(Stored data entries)

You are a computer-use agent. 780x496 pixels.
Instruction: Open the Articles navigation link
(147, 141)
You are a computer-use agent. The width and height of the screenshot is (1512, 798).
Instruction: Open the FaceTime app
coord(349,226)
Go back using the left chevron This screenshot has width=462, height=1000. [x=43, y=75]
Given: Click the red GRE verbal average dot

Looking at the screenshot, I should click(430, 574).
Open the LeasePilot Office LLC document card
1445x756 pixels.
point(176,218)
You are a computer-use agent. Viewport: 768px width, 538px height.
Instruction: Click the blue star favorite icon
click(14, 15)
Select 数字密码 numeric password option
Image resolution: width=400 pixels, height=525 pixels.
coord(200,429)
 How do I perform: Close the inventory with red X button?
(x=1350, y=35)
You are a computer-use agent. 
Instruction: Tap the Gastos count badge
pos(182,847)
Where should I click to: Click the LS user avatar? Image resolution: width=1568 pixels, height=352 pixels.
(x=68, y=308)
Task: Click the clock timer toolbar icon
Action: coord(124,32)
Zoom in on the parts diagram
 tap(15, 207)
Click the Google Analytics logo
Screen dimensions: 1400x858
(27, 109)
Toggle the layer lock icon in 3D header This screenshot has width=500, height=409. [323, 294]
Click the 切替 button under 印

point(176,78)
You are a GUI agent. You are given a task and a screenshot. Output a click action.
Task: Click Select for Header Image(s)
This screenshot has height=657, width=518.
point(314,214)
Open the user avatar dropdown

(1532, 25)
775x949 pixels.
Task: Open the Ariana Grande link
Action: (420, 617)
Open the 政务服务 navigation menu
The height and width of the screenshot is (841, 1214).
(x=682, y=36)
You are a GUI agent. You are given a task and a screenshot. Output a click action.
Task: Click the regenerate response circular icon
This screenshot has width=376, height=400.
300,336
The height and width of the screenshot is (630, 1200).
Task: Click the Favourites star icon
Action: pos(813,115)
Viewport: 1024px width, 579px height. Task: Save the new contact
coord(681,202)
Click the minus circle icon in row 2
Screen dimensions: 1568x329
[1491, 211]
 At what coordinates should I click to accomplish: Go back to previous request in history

*What needs to be done*
All that is wanted is a faithful reproduction of the line above with "Go back using", the line with "You are a computer-use agent. Viewport: 768px", and every line in between.

*Task solution*
Go back using the left chevron This screenshot has width=462, height=1000. [x=43, y=75]
Given: Click the red GRE verbal average dot

Looking at the screenshot, I should click(430, 574).
Open the LeasePilot Office LLC document card
1445x756 pixels.
point(176,218)
You are a computer-use agent. Viewport: 768px width, 538px height.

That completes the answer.